Use a word pipe : | ;

Typical use: (Optional)

Proposal:

The pipe ( | ) separates conjunts of words, grouped in blocks for easy visualisation and could serve as place holder for actions while debug.

Reference implementation:

: | ;

Testing: (Optional)

Replies

[r1512] 2025-08-21 08:31:43 AntonErtl replies:

requestClarification - behavior on newline

The standard clearly specifies in 3.4.1 that the parsing of ." ends when the parse area (line or block) ends. So if that definition is on the command line or in a file, it is equivalent to

: a ." multiline?" s" char " ;

If that definition is in a single block (with 64-char "lines"), it is equivalent to

: a ." multiline?                                               s" [char] " ;

[r1513] 2025-08-21 08:40:17 AntonErtl replies:

requestClarification - Is behavior ambiguous if a name cannot be parsed?

The standard does not state that this is an ambiguous condition for this word, but using [UNDEFINED] without a name is most likely a programming mistake rather than intentional, so I think that this may be something we might fix in the future if we ever get around to it.

[r1514] 2025-08-21 09:13:19 AntonErtl replies:

referenceImplementation - Suggested reference implementation

Using CMOVE (as it is implemented in different ways in many Forth systems) for FILL the way you do is actually very slow on modern CPUs. On a Ryzen 5800X it consumes 7 cycles per byte. See news:2021Sep1.233440@mips.complang.tuwien.ac.at, which also explains how to implement CMOVE more efficiently for this kind of usage (eventually I made a EuroForth 2021 presentation about this topic).
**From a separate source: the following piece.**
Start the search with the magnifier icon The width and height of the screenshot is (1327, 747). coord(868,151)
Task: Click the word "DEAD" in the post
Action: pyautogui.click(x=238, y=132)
But it is more efficient to implement FILL without calling CMOVE, and for the reference implementation, I think that the byte-storing variant is preferable; on fast Forth systems it is even faster than the CMOVE-based variant, by a lot.

[r1515] 2025-08-21 18:44:28 JimPeterson replies:

referenceImplementation - Possible Reference Implementation

I definitely agree that a reference implementation that relies on two's complement is an environmental dependency until the standard insists on two's complement.
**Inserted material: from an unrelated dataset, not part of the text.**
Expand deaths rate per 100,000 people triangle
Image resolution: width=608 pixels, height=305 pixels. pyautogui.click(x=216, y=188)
I don't really see how the implementation I propose is insufficient for your system, unless 0<> does not return either 0 or -1. I see that TRUE is declared to return "a single-cell value with all bits set", so maybe that doesn't translate to -1 in your system?
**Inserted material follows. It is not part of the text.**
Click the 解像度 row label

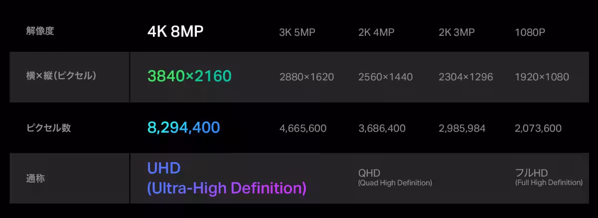pyautogui.click(x=40, y=31)
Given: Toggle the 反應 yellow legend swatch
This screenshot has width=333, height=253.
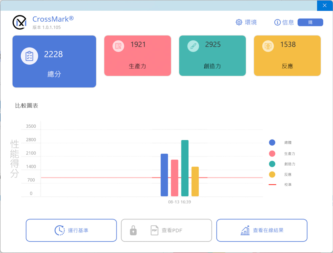Looking at the screenshot, I should pos(272,175).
Despite these points, I'm far more interested in the other question: should reference implementations proposed here focus more towards concisely conveying the intent of the word (like 0. 2SWAP D-), or should they attempt to offer reasonable implementations that can be used to fill out a nascent system (such as something that does not cyclically reference D-'s implementation as DNEGATE D+)?

[r1516] 2025-08-21 21:02:20 EricBlake replies:

referenceImplementation - Possible Reference Implementation

I don't really see how the implementation I propose is insufficient for your system, unless 0<> does not return either 0 or -1. I see that TRUE is declared to return "a single-cell value with all bits set", so maybe that doesn't translate to -1 in your system?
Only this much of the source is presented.